Genetic risk factors frequently affect multiple common human diseases, providing insight into shared pathophysiological pathways and opportunities for therapeutic development. However, systematic identification of genetic profiles of disease risk is limited by the availability of both comprehensive clinical data on population-scale cohorts and the lack of suitable statistical methodology that can handle the scale of and differential power inherent in multi-phenotype data. We have developed a disease-agnostic approach to cluster genetic risk profiles for 3,025 genome-wide independent loci across 19,155 ICD-10 diagnostic codes from 320,644 participants in the UK Biobank, representing a large and heterogeneous population. We identify several hundred distinct disease association profiles and use multiple approaches to link clusters to underlying biological pathways. We show how clusters can decompose the variance and covariance in risk for disease, thereby identifying underlying biological processes and their impact. We demonstrate the use of clusters in defining disease relationships and informing therapeutic strategies.

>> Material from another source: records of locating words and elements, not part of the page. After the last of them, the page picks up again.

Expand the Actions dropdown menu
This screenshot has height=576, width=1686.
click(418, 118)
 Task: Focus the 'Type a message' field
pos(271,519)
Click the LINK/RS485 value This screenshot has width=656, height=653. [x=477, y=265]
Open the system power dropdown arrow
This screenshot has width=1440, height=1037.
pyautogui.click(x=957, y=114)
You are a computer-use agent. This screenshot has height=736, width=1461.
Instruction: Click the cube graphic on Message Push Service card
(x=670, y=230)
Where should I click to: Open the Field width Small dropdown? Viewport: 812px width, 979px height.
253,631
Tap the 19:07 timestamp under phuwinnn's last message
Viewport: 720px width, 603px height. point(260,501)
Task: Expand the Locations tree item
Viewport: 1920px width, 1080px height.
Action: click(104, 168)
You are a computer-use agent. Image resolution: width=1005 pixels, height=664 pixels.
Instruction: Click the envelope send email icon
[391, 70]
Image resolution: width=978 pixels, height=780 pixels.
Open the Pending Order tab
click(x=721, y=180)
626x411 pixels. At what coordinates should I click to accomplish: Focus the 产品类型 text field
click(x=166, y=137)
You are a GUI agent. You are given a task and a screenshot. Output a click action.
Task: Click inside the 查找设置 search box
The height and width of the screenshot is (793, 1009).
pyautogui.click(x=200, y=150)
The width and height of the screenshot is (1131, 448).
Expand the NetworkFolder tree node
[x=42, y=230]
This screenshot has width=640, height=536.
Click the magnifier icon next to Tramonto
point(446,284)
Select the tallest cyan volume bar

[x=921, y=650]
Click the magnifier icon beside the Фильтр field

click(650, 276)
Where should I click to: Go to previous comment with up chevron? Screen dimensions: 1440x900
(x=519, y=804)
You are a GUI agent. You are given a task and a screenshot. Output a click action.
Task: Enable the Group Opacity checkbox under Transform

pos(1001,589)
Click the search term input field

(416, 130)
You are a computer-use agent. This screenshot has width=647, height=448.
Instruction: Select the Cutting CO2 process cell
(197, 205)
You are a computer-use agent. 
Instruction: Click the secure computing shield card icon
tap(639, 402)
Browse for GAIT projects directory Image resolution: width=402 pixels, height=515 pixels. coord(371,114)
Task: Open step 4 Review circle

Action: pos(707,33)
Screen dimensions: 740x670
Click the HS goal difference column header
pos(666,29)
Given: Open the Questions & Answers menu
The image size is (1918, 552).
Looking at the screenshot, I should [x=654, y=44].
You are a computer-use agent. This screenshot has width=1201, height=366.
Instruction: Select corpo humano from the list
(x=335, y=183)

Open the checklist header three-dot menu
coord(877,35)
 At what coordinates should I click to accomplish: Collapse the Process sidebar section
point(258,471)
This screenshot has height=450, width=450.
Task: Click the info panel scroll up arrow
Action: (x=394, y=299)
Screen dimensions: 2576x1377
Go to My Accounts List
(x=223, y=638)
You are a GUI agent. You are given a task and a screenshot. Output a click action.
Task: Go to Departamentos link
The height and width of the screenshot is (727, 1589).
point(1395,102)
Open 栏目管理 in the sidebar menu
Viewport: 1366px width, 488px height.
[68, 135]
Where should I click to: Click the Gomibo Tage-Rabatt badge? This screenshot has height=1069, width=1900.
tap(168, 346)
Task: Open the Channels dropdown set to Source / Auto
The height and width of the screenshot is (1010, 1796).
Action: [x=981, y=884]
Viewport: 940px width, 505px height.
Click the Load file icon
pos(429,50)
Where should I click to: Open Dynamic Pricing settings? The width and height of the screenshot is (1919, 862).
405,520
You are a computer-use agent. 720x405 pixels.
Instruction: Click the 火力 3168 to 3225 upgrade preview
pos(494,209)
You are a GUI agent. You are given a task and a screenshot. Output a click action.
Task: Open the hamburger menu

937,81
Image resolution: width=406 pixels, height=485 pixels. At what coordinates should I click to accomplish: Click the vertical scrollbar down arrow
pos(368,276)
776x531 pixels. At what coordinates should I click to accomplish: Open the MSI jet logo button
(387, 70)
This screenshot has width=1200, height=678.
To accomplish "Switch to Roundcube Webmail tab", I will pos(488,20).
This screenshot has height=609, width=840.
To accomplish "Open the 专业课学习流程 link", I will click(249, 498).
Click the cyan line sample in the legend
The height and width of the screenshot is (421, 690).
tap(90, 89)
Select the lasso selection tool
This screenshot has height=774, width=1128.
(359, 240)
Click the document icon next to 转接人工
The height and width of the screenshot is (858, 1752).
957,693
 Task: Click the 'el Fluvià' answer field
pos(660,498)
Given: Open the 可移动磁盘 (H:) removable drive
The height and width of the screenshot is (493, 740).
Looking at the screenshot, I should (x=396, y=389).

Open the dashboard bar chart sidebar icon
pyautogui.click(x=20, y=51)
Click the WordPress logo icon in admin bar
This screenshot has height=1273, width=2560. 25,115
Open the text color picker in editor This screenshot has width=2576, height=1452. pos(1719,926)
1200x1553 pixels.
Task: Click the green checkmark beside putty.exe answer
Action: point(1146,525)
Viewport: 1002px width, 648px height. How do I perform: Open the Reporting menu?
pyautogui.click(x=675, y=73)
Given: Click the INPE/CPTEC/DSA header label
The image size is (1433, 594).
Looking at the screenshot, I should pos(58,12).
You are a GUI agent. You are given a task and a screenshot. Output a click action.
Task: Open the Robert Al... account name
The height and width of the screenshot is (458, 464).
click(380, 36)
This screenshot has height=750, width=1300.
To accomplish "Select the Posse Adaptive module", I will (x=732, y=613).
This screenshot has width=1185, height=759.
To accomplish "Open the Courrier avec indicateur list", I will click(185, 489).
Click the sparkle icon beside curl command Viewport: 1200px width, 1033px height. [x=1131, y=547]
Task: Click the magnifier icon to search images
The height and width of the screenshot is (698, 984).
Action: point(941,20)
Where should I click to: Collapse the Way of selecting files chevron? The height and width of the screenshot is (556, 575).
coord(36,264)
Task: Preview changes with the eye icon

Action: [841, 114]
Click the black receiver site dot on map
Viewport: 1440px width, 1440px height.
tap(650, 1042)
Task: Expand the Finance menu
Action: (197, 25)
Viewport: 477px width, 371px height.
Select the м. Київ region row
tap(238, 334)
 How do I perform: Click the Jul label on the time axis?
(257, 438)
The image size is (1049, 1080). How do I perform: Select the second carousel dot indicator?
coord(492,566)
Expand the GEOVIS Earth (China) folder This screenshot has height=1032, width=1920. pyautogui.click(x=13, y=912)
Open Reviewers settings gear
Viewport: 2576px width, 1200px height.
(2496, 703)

Gil McVean is Professor of Statistical Genetics at the University of Oxford and Director of Oxford's Big Data Institute within the Li Ka Shing Centre for Health Information and Discovery (www.bdi.ox.ac.uk). His research focuses on understanding the molecular and evolutionary processes that shape genetic variation in populations and the relationship between genetic variation and phenotype. He has played a leading role in the HapMap and 1000 Genomes Projects, is co-founder of Genomics plc (www.genomicsplc.com), and currently works on organisms from HIV to malaria.